Anne Hidalgo, Ian Brossat et le
président de Paris Habitat, Stéphane Dauphin ont récemment fêté
le « 100 000ème logement social » depuis 2001.
Plusieurs dizaines de mal-logés, dont certains en situation d'urgence absolue, expulsables dans quelques semaines , soumis aux représailles de marchands de sommeil dans des taudis dangereux, ont manifesté devant la mairie de l'Adjoint au Logement. L'un des conseillers politiques de Ian Brossat, désormais en campagne pour les élections européennes , est venu nous reprocher notre "méthode", manifester au lieu d'attendre sagement une réponse aux courriers. Nous lui avons rappelé que Ian Brossat défendait publiquement les manifestations mais aussi d'autres formes d'action bien plus dures , et même les encourage, lorsqu'elles visent ses adversaires politiques, et que nous n'accepterions donc pas qu'on reproche de simples rassemblement à des mal-logés en urgence sociale.
Nos élus ont, en effet , la réjouissance facile face à la situation réelle du logement à Paris :
tant qu'ils y étaient, il auraient pu fêter un peu en avance, la
250 000 millième demande de logement social qui attend en vain,
puisque les derniers chiffres de 2016 en annoncent 240 000. Soit deux
fois plus qu'il y a dix ans. La capitale est aujourd'hui aussi le
département d'Ile de France qui comporte le plus de logements
insalubres et indécents, plus de 60 000 recensés soit presque la
moitié de l'ensemble. Près de 20% des Parisiens vivent dans des
logements sur-occuppés.
Pour tous ces mal-logés, les jeux avec
les chiffres sont une souffrance supplémentaire, car elles
invisibilisent nos réalités, et laissent penser que nous n'avons
pas à nous plaindre, que le maximum est fait en matière de logement
social, et que nos problèmes sont donc une fatalité inévitable.
#paris18 : les mal logés en colère. #IanBrossat. pic.twitter.com/0pLpfUeqwL
— Mal-logés en Colère (@mallogesencoler) 6 février 2019
Mais sont-ils vraiment pour nous, ces
nouveaux logements sociaux construits depuis 2001 ?
En réalité un tiers d'entre eux ne
sont pas des logements, mais des places d'hébergement plus oou moins
stables, dans des résidences sociales ou des pensions de famille.

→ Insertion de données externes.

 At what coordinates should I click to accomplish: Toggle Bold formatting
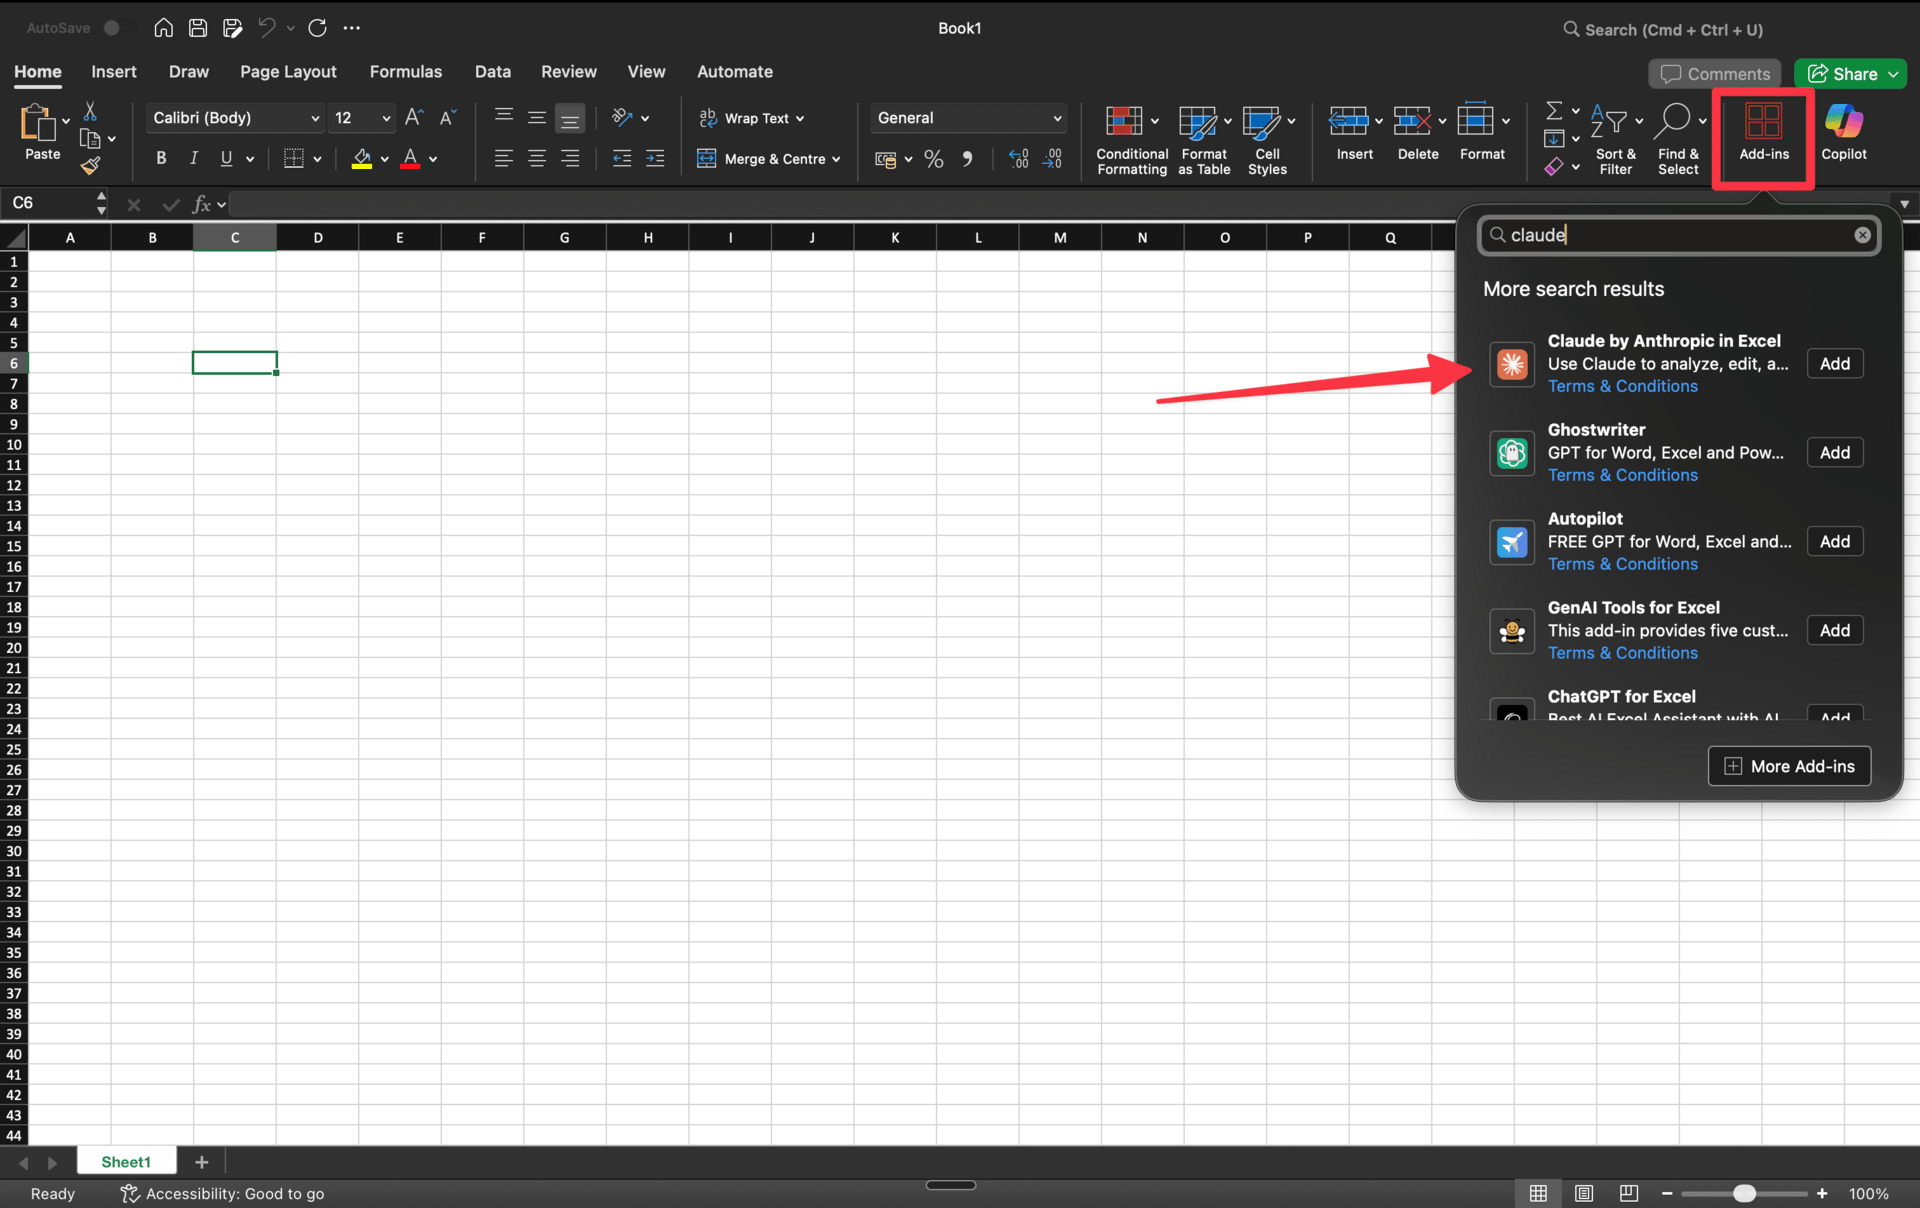161,159
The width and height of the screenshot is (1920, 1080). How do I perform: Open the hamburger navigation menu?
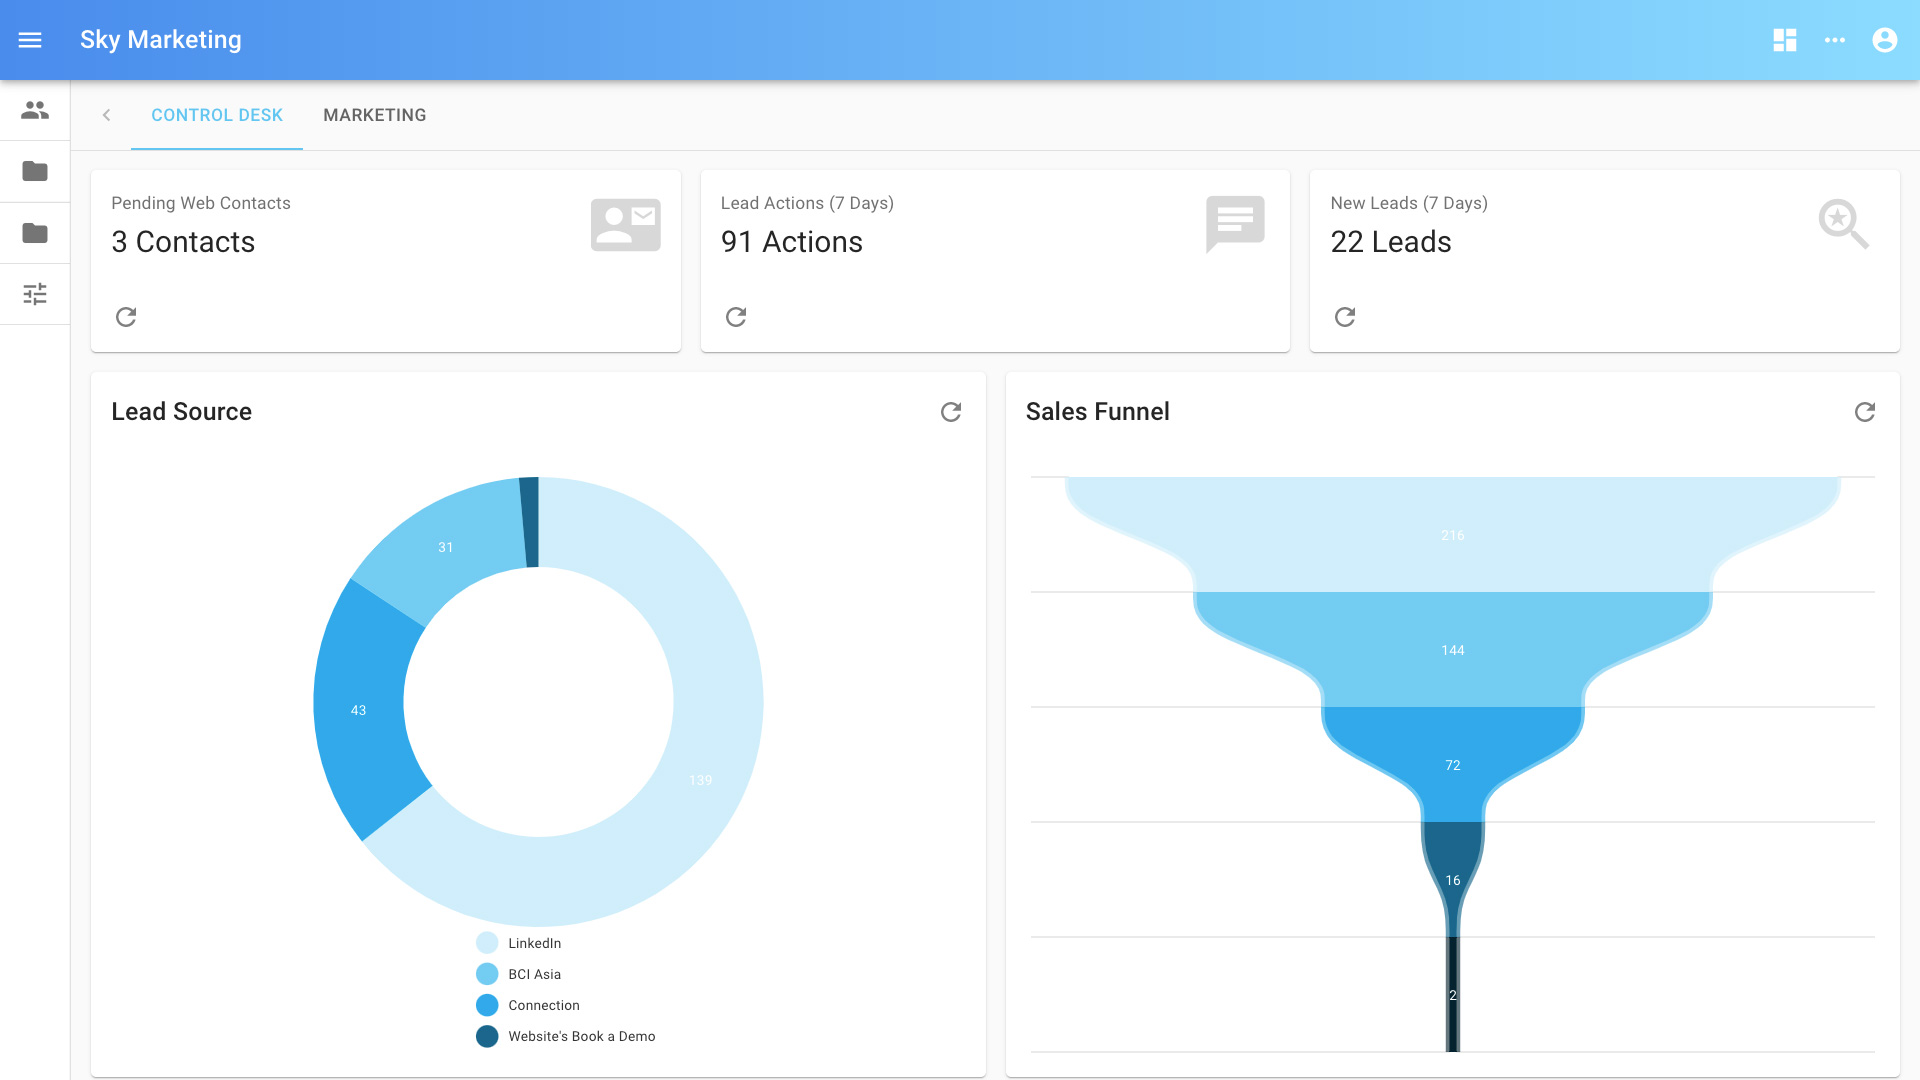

Censés être provisoires, ils ne donnent pas de droit à un vrai
bail, seulement à un vrai loyer. Bien souvent, l'intimité y est
toute relative, la vie privée limitée à une chambre où dormir.
Bien souvent, le vrai logement social censé arriver rapidement ne se
concrétise jamais.
Pourquoi ? Parce qu'à Paris, 70%
des demandeurs relèvent des plafonds de ressources du logement très
social. Mais depuis 2001, seuls 26% des nouveaux logements sont du
logement très social. Par contre, plus du tiers sont des PLS, aux
loyers trop élevés pour les classes populaires. Ils sont construits
en masse, alors qu'ils ne répondent qu'à une très faible demande :
un demandeur de logement social sur dix est concerné par leurs
niveaux de loyers.
Depuis
2001, l'offre de nouveaux logements sociaux n'a donc jamais été
adaptée à la demande des Parisiens .
Dans le même temps, l'offre de
logements abordables pour les Parisiens modestes se réduisait comme
peau de chagrin, notamment dans les quartiers populaires. Aujourd'hui
, le seul parc privé accessible est celui des marchands de sommeil,
et des générations entières s'entassent dans le parc social
ancien , le seul vraiment adapté aux revenus des classes
populaires.
C'est ce Paris là , cette misère là,
ce droit fondamental non respecté pour des centaines de milliers
d'habitants de la capitale qui sont le vrai résultat de la politique
municipale en matière de logement. Le bilan d'Anne Hidalgo et de Ian
Brossat , c'est celui . Notre adjoint au Logement n'avait donc aucune
victoire concrète à fêter en plantant un arbre , les racines
du mal-logement sont intactes parce que la volonté de faire du vrai
logement social adapté à la demande n'a jamais été au
rendez-vous. La Ville de Paris a simplement accompagné la tendance
générale : les loyers du logement social dans les grandes
métropoles ont explosé depuis une quinzaine d'années. Seul le parc
ancien reste massivement ouvert aux faibles revenus. Le nouveau
« parc social » permet, lui de repondre aux pourcentages
de la loi SRU, pas aux besoins réels.
Les luttes de mal-logés, elles ne
cessent pas, même si la direction des grands bailleurs sociaux parisiens ,
notamment Paris Habitat refuse désormais tout dialogue social avec
les concernés, bunkerisée dans des sièges luxueux où il n'y a
même plus d'accueil physique individuel des demandeurs de logement.